The beauty and intricacy of sculpture lies in its detailing and form. It doesnt reveal itself easily though the free flow does captivate you on first instance, it continues to hold you in its sway every time you revisit …
I quote Sri Aurobindo to correctly capture its essence
A great oriental work of art does not easily reveal its secret to one who comes to it solely in a mood of aesthetic curiosity or with a considering critical objective mind still less as the cultivated and interested tourist passing among strange and foreign things; but it has to be seen in loneliness; in the solitude of one’s self in moments when one is capable of long and deep meditation and as little weighted as possible with the conventions of material life.”
The problem is just sitting in penance in front of a sculpture is not going to get you going at the start - the initiation has to be done and for that you need an expert guide or a guru to take you on your journey of discovery, unfortunately not many are privileged to have that. So we turn to the next best - books. Problem with books especially on sculpture and those that are authored by experts, is that they don’t start from the basics or rather, they expect you to have reached a certain stage before you pick them up. So how do you bridge that gap, from zero to a plane where you can confidently pick a work and start reading.
One good work, i would recommend is Sri Gopinath Rao’s Elements of Hindu Iconography. He has wonderfully illustrated much of his works which help novices like me to pickup what he is saying easily. for eg, lets take something as simple as an ear ring. Does Makara kundala and Patra Kundala sound latin to you. You do find repeated references to these in any description of a sculpture. What are these.
Take this fantastic chola bronze on exhibit at the National Museum, Delhi.
One can go into raptures, just describing the image but am restricting the narrative to the ear rings alone.
You can see obviously that he wears different ear ornaments for each side.
The one he is wearing on his left is called a patra Kundla - literally patra or leaf - is a circular ornament which was inserted in the lobes and made ( atleast originally of the leaf of a palm tree).

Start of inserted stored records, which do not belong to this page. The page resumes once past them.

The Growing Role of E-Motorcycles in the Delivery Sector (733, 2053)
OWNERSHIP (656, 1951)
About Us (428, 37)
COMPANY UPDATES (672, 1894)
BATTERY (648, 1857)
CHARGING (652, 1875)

The right ear has more complicated equipment on display. Its the mythological Makara Kundala. We have seen the Makara in depth earlier but chanced on this fantastic sculpture from Java
( btw, Makara is a marine creature - mythological - with the trunk of an elephant, the feet of a lion, the sears of a pig, the body of a fish, sabre like teeth turned outwards, eyes like a monkey and the list goes one - the best however is it fantastically elaborate tail)
Why did he come to wear this on his right ear - well got to do some searching for that. ( well there are more macabre ear rings - which we will see later)
So, that my friends is just an intro for the two earrings of Shiva.